JOB: Pick out each line of the data below that contains the word "screenshot", with uppercase and lowercase letters counting as different, and copy those lines unchanged.

▶

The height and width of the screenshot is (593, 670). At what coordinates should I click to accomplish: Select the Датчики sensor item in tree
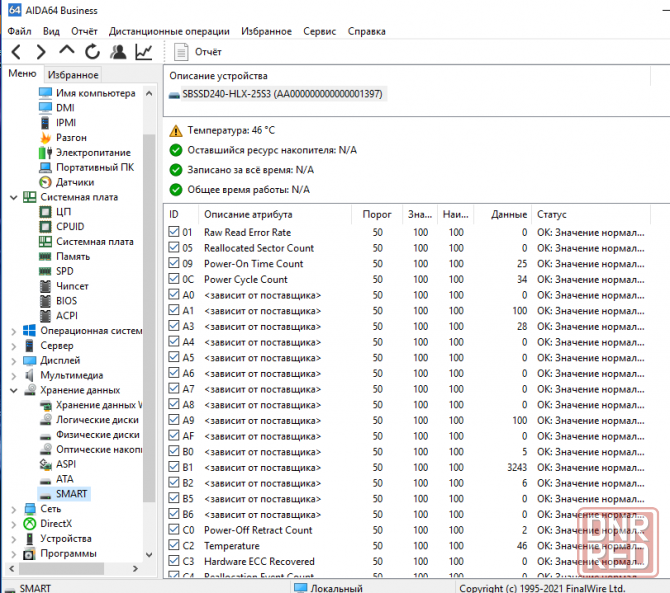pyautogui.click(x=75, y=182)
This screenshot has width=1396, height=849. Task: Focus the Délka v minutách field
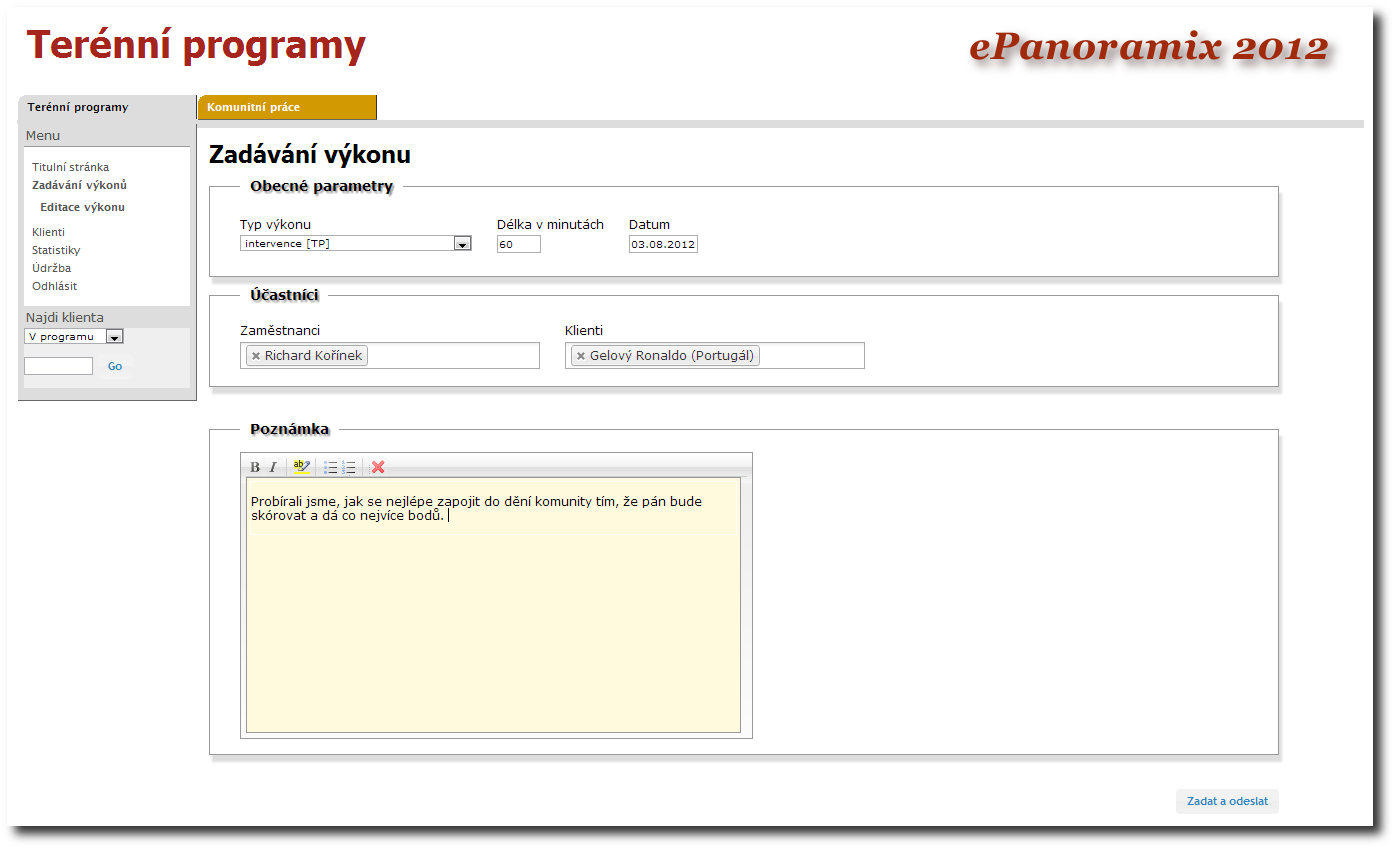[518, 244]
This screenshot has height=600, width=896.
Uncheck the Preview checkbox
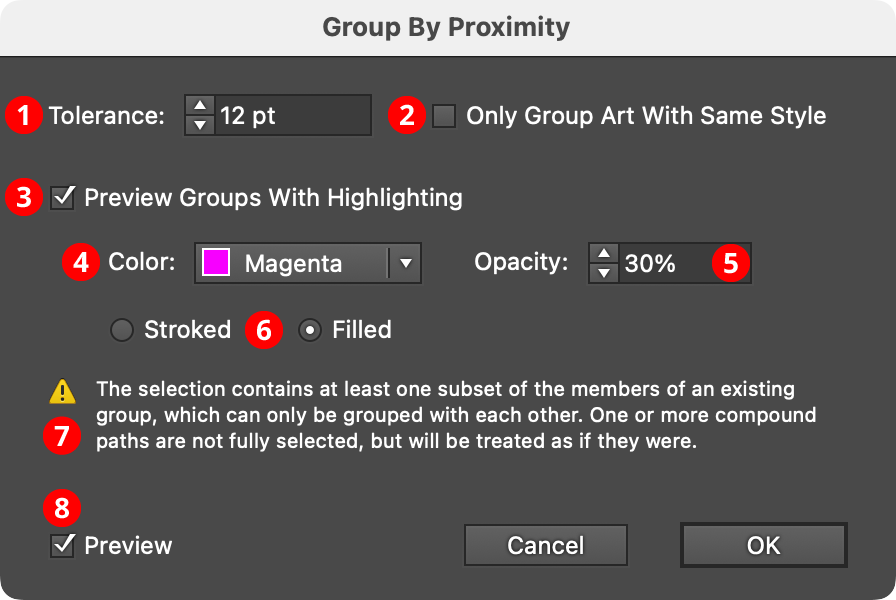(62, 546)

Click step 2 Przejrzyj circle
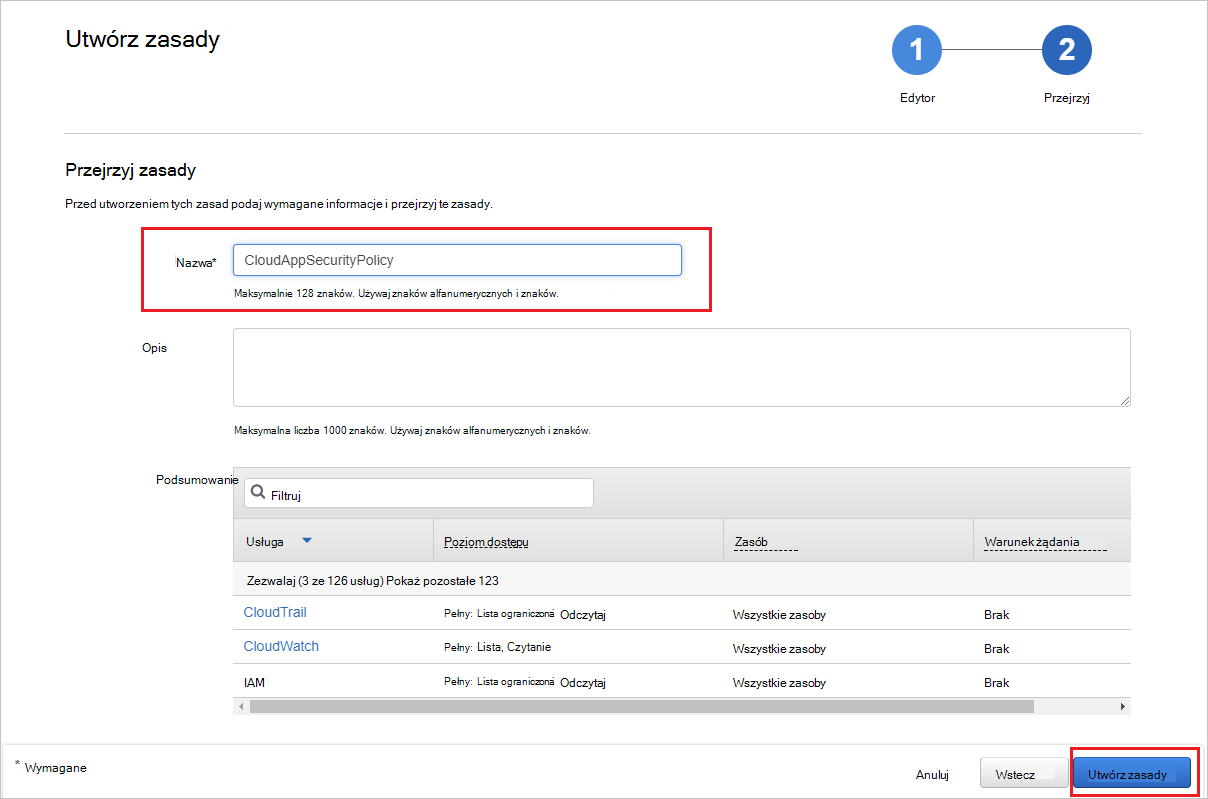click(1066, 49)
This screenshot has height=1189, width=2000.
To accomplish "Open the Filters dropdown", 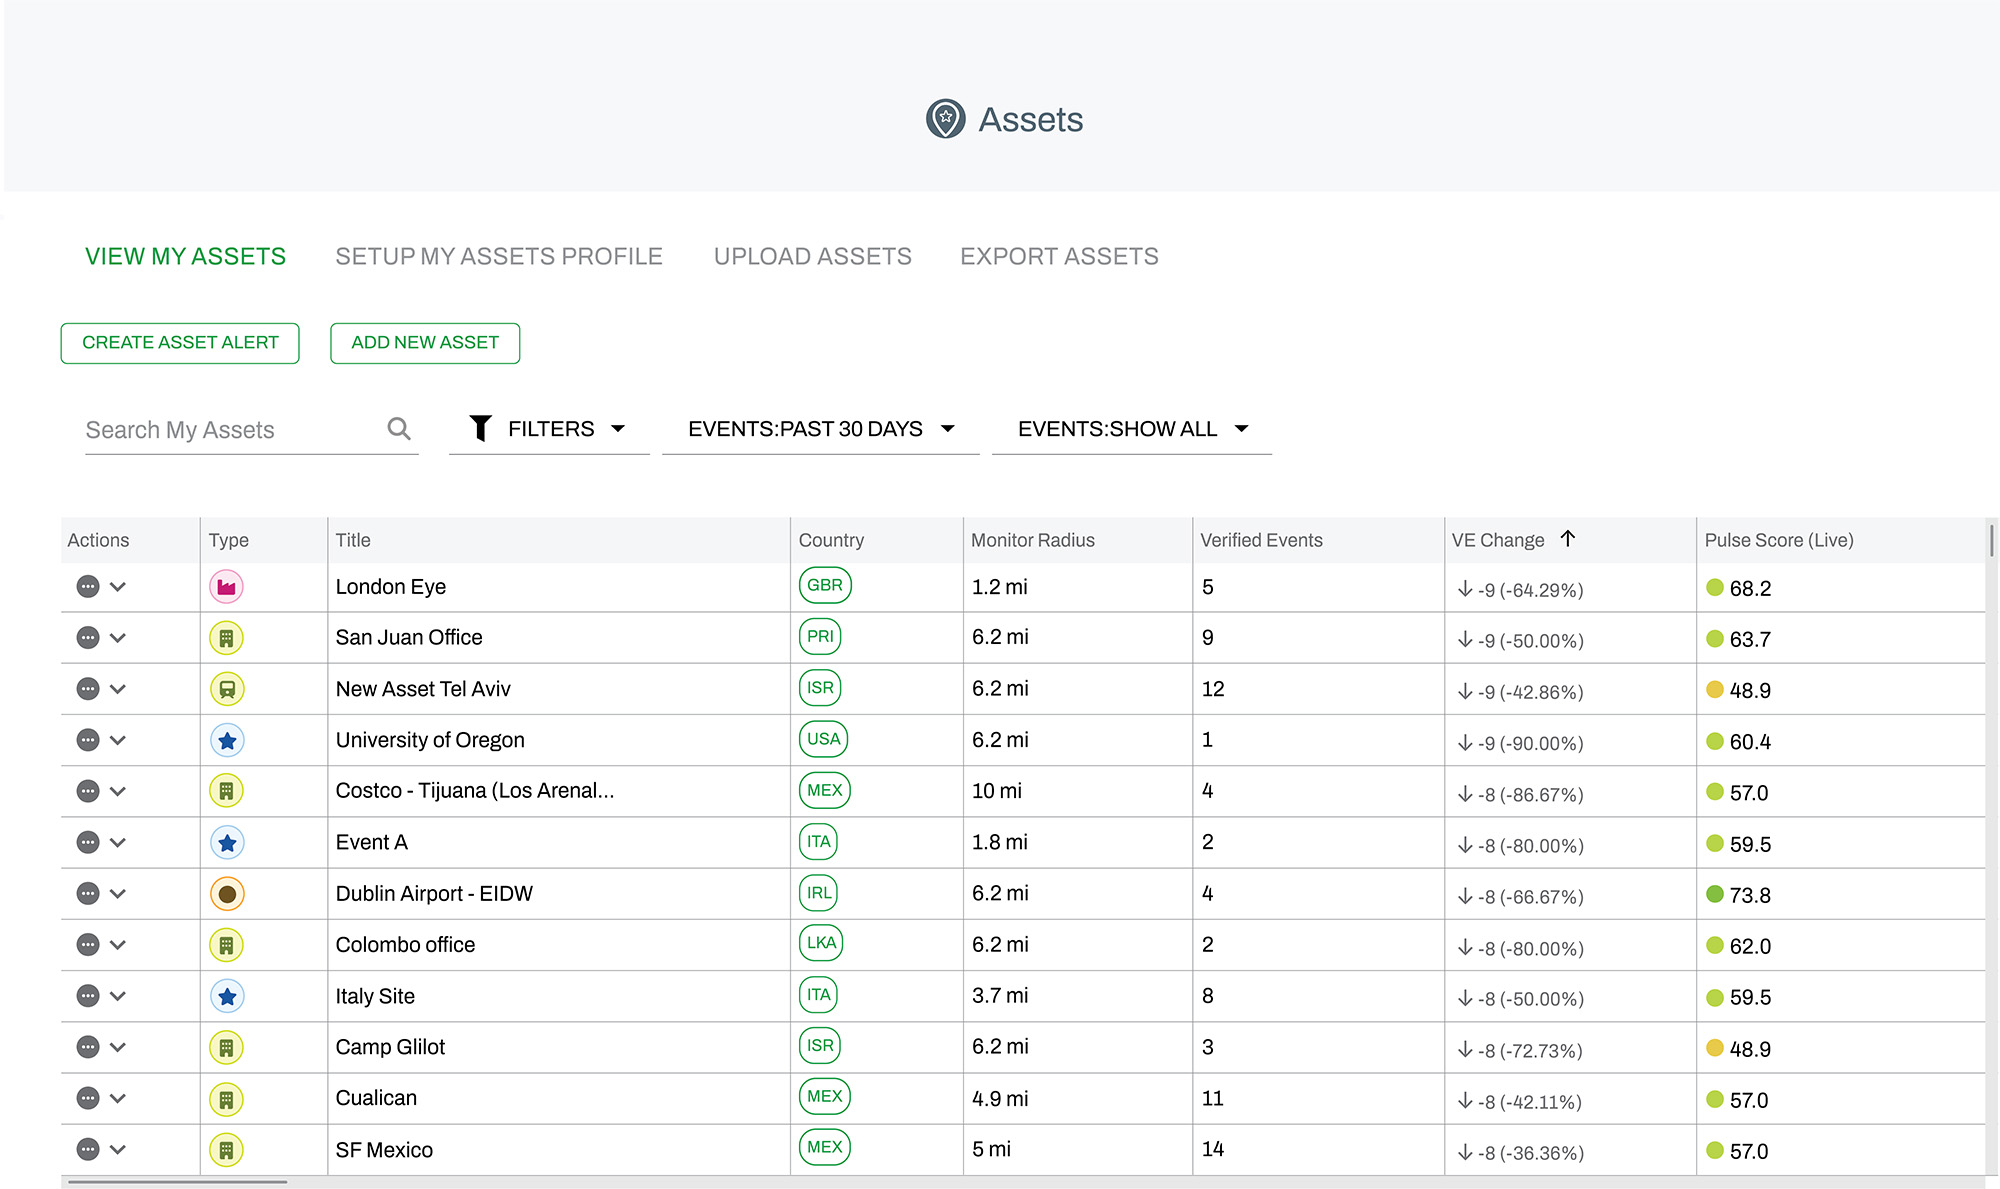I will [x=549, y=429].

◀

PROBLEM SOLUTION:
The height and width of the screenshot is (593, 670). At what coordinates should I click to accomplish: Select the Датчики sensor item in tree
This screenshot has width=1396, height=849. Task: Focus the Délka v minutách field
This screenshot has height=600, width=896.
This screenshot has height=1189, width=2000.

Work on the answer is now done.